Mulai tahun 2022 ini pihaknya menerapkan konsep swakelola dengan pihak sekolah sehingga penyerapan anggaran dari dana ini berjalan dengan sangat baik, karena penyerapannya langsung ke pihak sekolah.
"Ternyata ada perubahan budaya. Perbedaannya dengan pola lelang sering terjadi gagal lelang. Kedua pelaksanaan kualitasnya kurang bagus. Yang ketiga terjadi Sisa Lebih Perhitungan Anggaran (SiLPA). Sehingga penyerapan anggaran tidak maksimal," kata dia.
"Kita lakukan perubahan disentralisasi anggarannya langsung ke sekolah, tepat waktu pekerjaan, hasil pekerjaan lebih bagus termasuk juga penyerapan anggarannya lebih bagus," lanjut Dedi.

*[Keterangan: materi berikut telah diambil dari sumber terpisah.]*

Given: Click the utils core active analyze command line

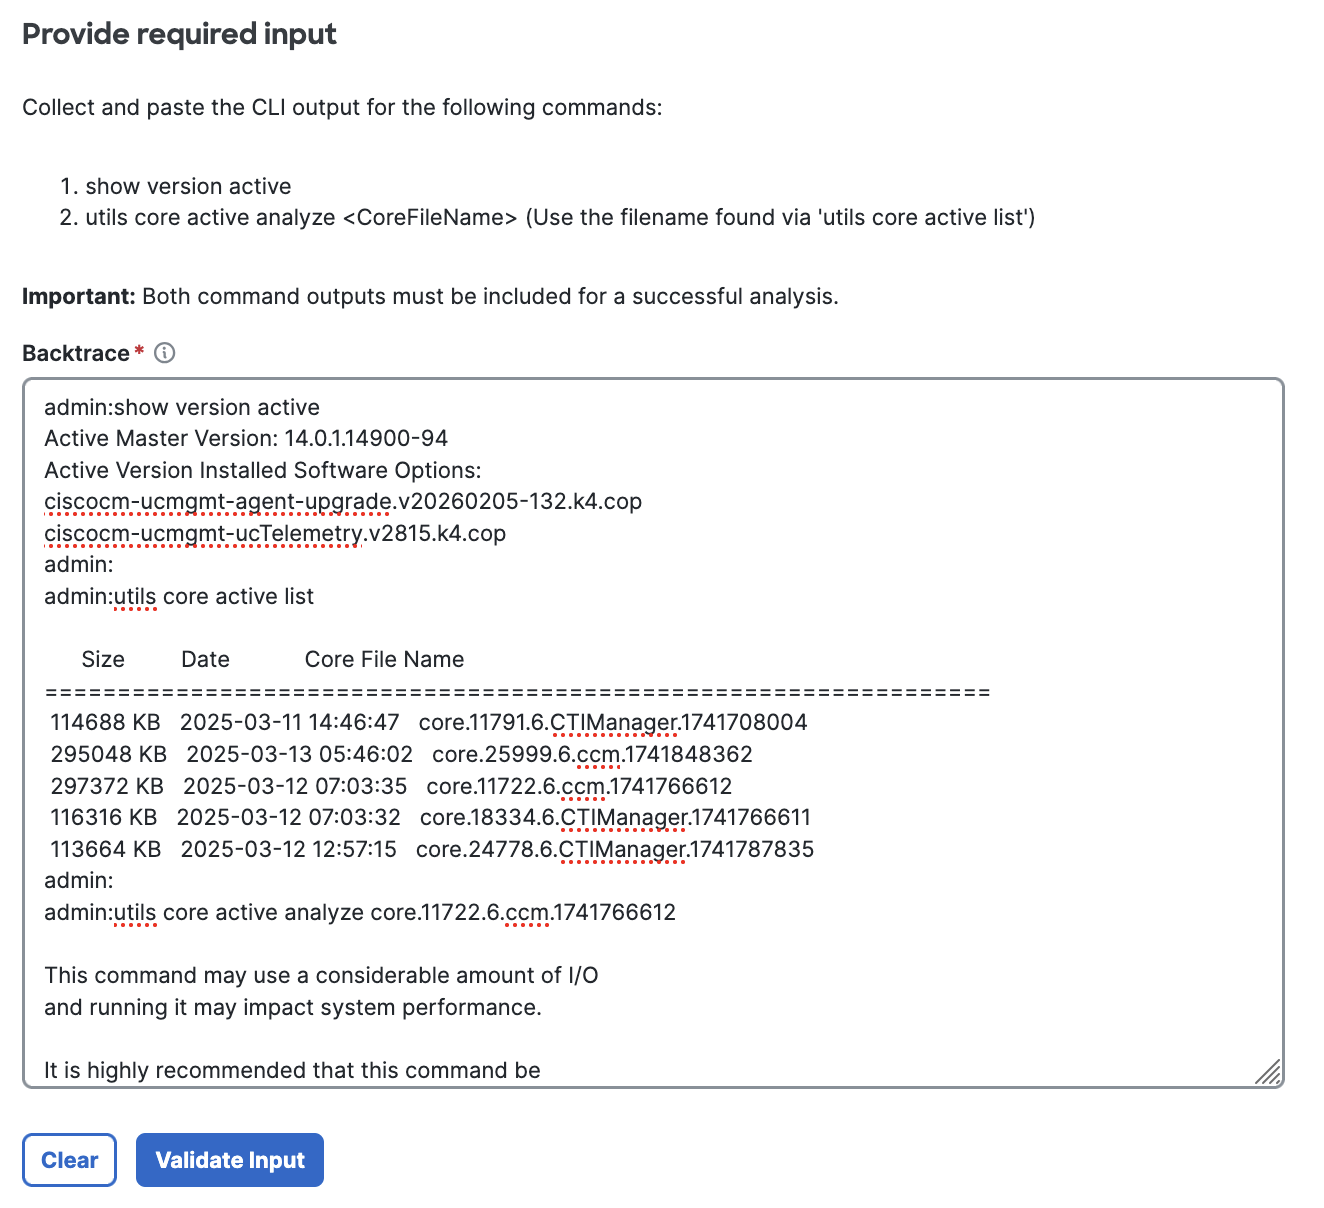Looking at the screenshot, I should coord(359,912).
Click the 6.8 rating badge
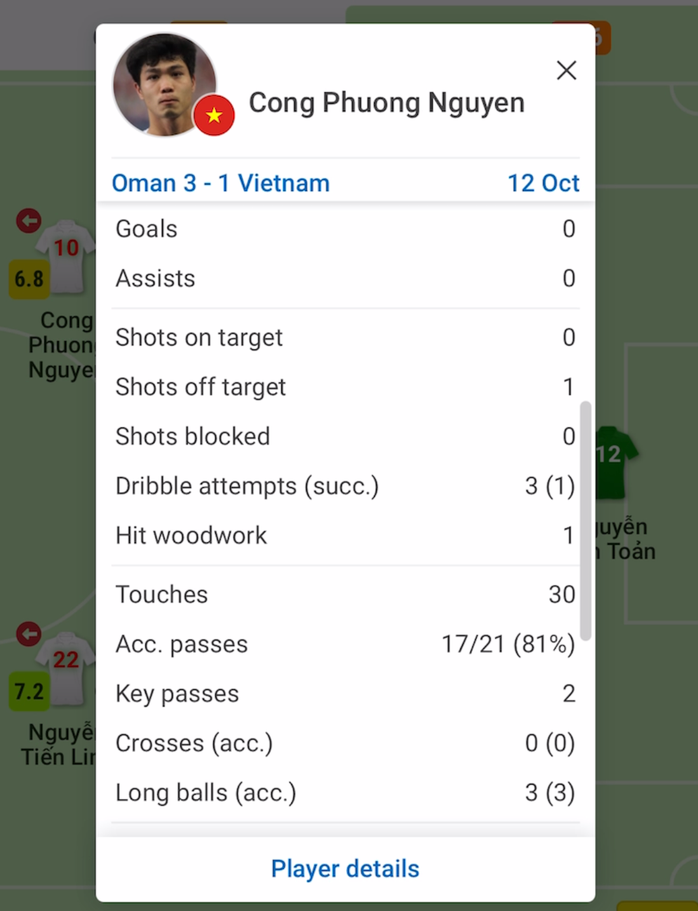Viewport: 698px width, 911px height. [29, 279]
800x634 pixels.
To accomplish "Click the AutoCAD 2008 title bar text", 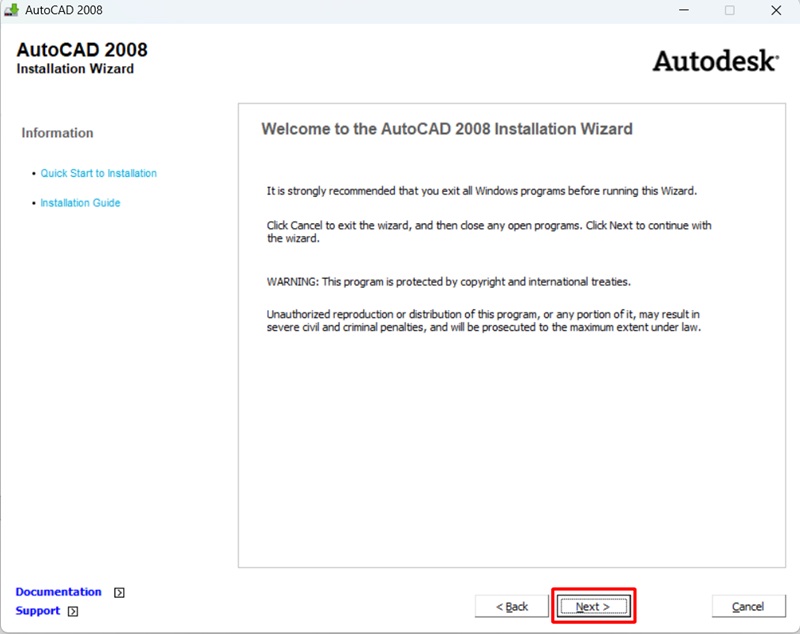I will [x=63, y=10].
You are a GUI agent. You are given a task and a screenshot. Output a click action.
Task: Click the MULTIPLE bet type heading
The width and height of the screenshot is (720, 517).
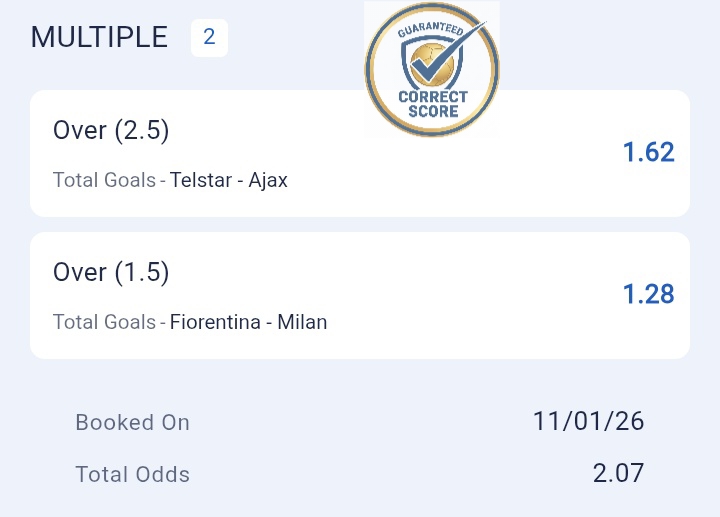tap(99, 38)
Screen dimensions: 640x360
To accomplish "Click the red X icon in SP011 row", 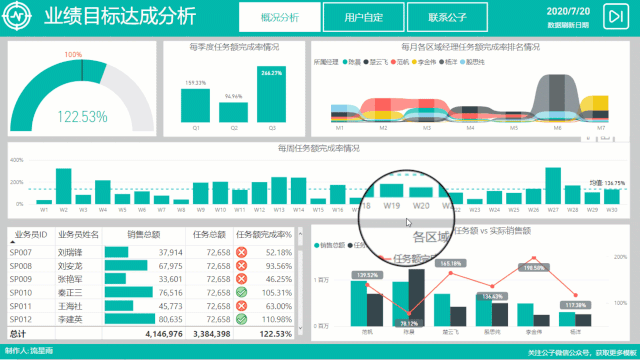I will tap(242, 306).
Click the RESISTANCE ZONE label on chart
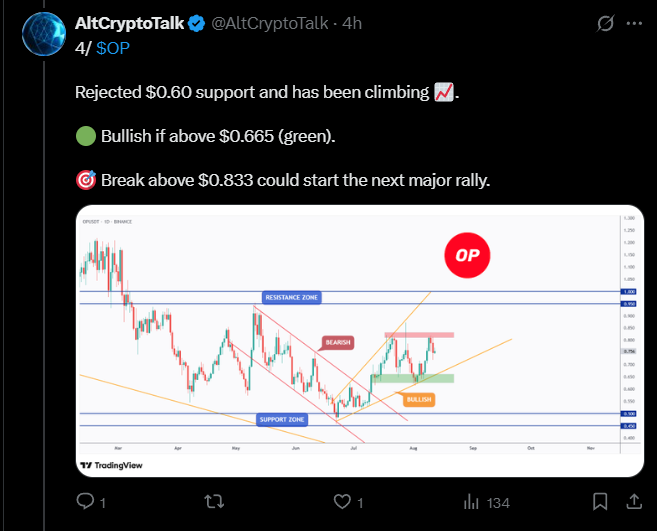Screen dimensions: 657x531 tap(292, 298)
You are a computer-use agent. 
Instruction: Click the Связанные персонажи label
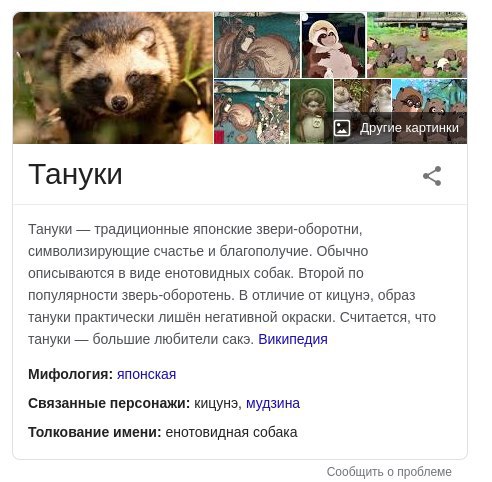tap(109, 403)
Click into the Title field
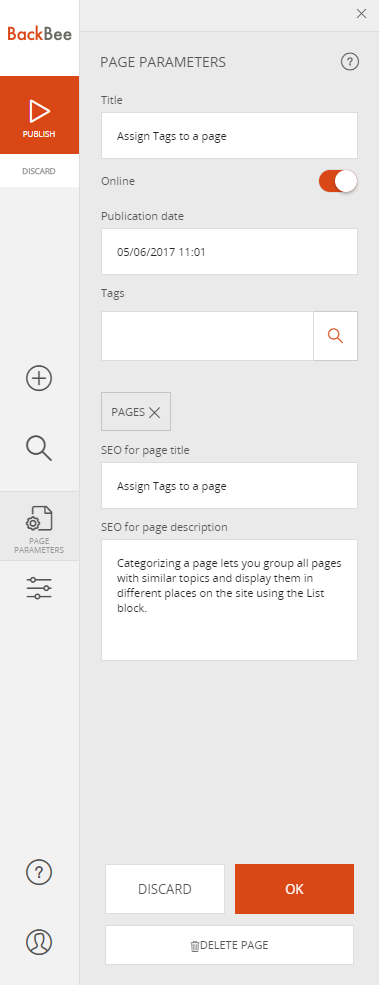The height and width of the screenshot is (985, 379). 229,136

Sementara itu, Penyuluh Anti Korupsi Kujang Bersatu Jawa Barat (PAK KBJB), Evi Syaefini Saleha menambahkan puluhan kepala sekolah yang sudah menerima surat perintah harus melaksanakan tata sekolah berintegritas, sehingga ke depan akan menjadi sekolah percontohan.
"Jadi mereka diminta mengaplikasikan dan mengimplementasikan hasil pendidikannya. Ketika mereka sudah dinyatakan kompeten sebagai kepala sekolah berintegritas maka harus membangun sekolahnya menjadi sekolah berintegritas," kata Evi.